Minister Bruton secures agreement on general approach on €1bn European Globalisation Adjustment Fund

-   Richard Bruton TD

EU Employment Ministers under Irish Presidency approve European Council recommendations on employment and social policy reforms.

EU Employment Ministers today (Thursday) agreed the general approach of the European Council of Ministers on the European Globalisation Adjustment Fund (EGF). The EGF provides co-financing support for approved programmes of guidance, training, education and enterprise supports for workers made redundant as a result of the adverse impacts of globalisation.

This agreement now enables Council to enter into negotiations immediately with the European Parliament. If agreed with Parliament, the EGF is expected to fund approved labour market activation measures up to a maximum €1.05 billion in the period 2014 – 2020.

Minister for Jobs, Enterprise and Innovation, Richard Bruton TD, co-chaired today’s meeting of the EU’s Employment and Social Policy Council in Luxembourg with Minister for Social Protection, Joan Burton TD. The meeting was also attended by Commissioner for Employment, Social Affairs and Inclusion, László Andor and by EU Commission Vice-President and Commissioner responsible for Justice, Fundamental Rights and Citizenship, Viviane Reding.

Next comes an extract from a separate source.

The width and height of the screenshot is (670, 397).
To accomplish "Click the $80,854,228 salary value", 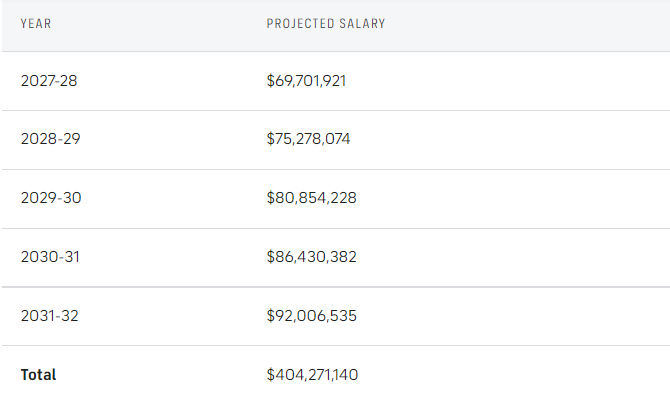I will point(311,198).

Minister Richard Bruton said “I am delighted that we have reached this agreement on the European Globalisation Fund under the Irish Presidency. The Fund is a practical expression of support and solidarity with tens of thousands of workers in the EU who are made redundant as a result of the impacts of globalisation. With the agreement in due course of the Parliament, the EU can continue to assist workers to retrain and upskill and be well placed to reintegrate quickly into the labour force.”

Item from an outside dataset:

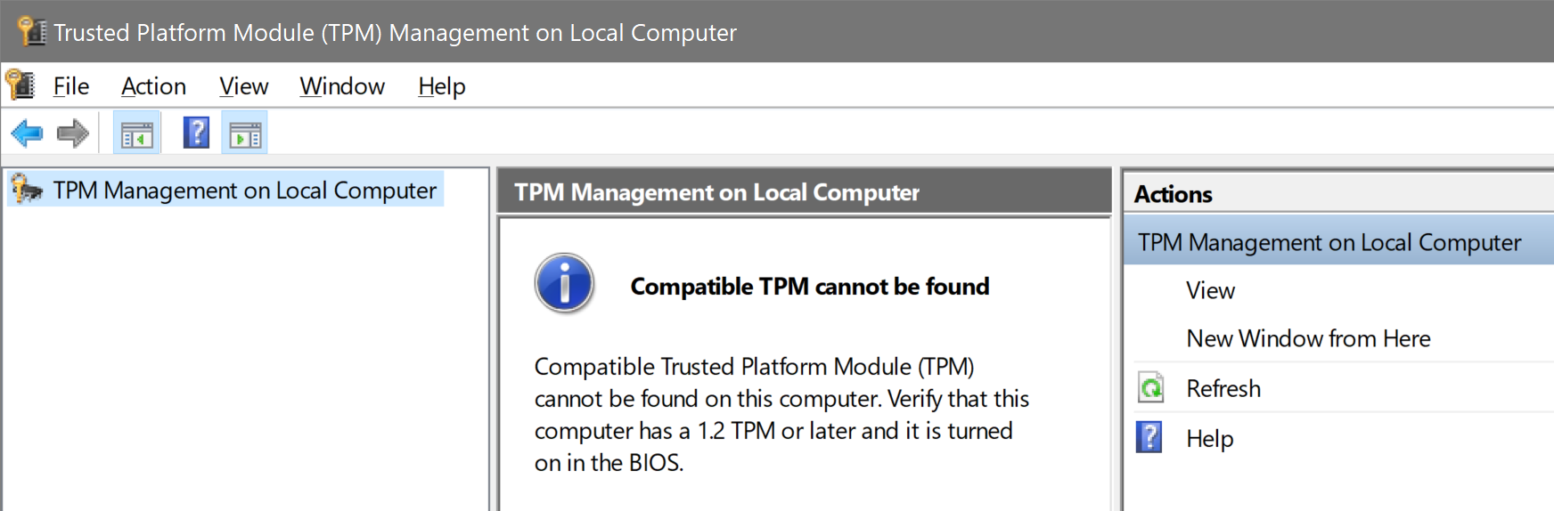Viewport: 1554px width, 511px height.
Task: Choose New Window from Here action
Action: (1308, 339)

“Given the long period of discussion and the range of views being expressed on elements of the proposal since late 2011, Ireland is pleased to have reached agreement at Council level during its Presidency. This follows concerted technical, diplomatic and political efforts by the Presidency to reach agreement on key aspects of the proposal. I wish to pay tribute in particular to Minister Ciaran Cannon for all his work on this issue. The dossier must now enter into its second stage and be negotiated as a co-decision instrument with the European Parliament under the incoming Lithuanian Presidency.”

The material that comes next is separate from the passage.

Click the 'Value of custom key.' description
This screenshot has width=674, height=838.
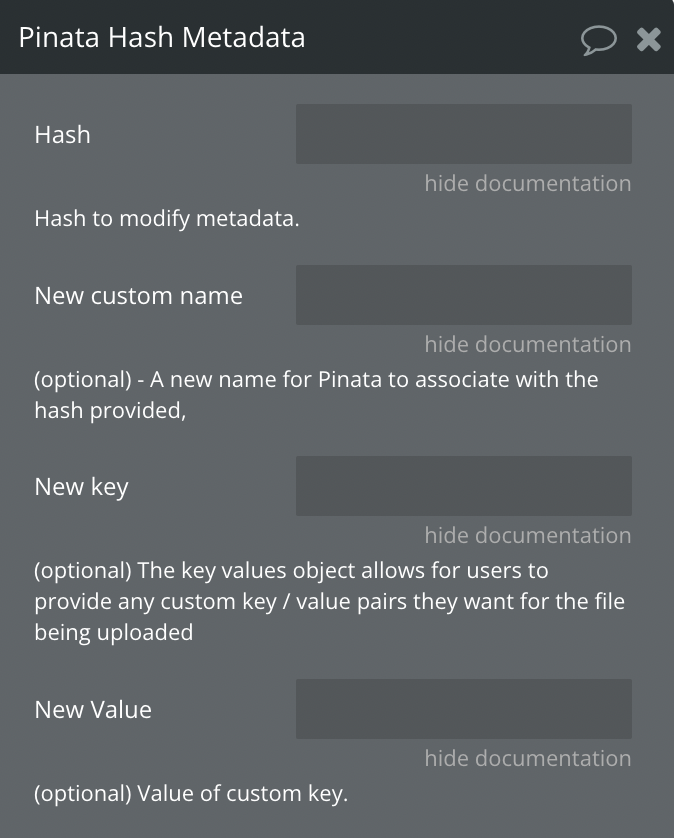click(191, 794)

EU Employment Ministers today also approved the European Council’s draft recommendations to Member States on important reforms to their employment and social policies at the final meeting of the Employment and Social Policy Council of the Irish Presidency (EPSCO).
This approval is an important part of economic policy co-ordination required if the EU is to meet its ambitious targets for economic growth, according to Minister Bruton.

The EPSCO Council’s approval of the employment and social policy aspects of the draft Council Recommendations on the National Reform Programme for 2013 will contribute to the presentation by the Irish Presidency of an integrated package of country specific recommendations (CSRs) to the European Council on 27-28 June.

The meeting also considered legislative proposals including the Posting of Workers Directive and the preparations for the G20 Labour and Employment Ministers meeting in July.

Commenting on the approval of the employment and social policy aspects of the draft Council Recommendations on the 2013 National Reform Programme, Minister Bruton said, “A broad level of mutual understanding now exists between the Member States and the Commission on what needs to be done in the coming 12 to 18 months. Member States are pushing forward with reforms in order to move out of the crisis and to tackle existing structural difficulties that have been exacerbated by the crisis. However, structural reforms and adjustments take time and it is clear that they need to be implemented with great care in order not to damage other goals and to maintain social acceptability.”

He added, “We also received an update on the Posting of Workers Directive. Each year around one million workers are posted by their employer from their original county of employment to perform work temporarily in another Member State. We need to strike a balance between protecting workers rights and facilitating the provision of services across borders.”

Ministers also received an update on the preparations being made for the G20 Labour and Employment Ministers meeting in July 2013.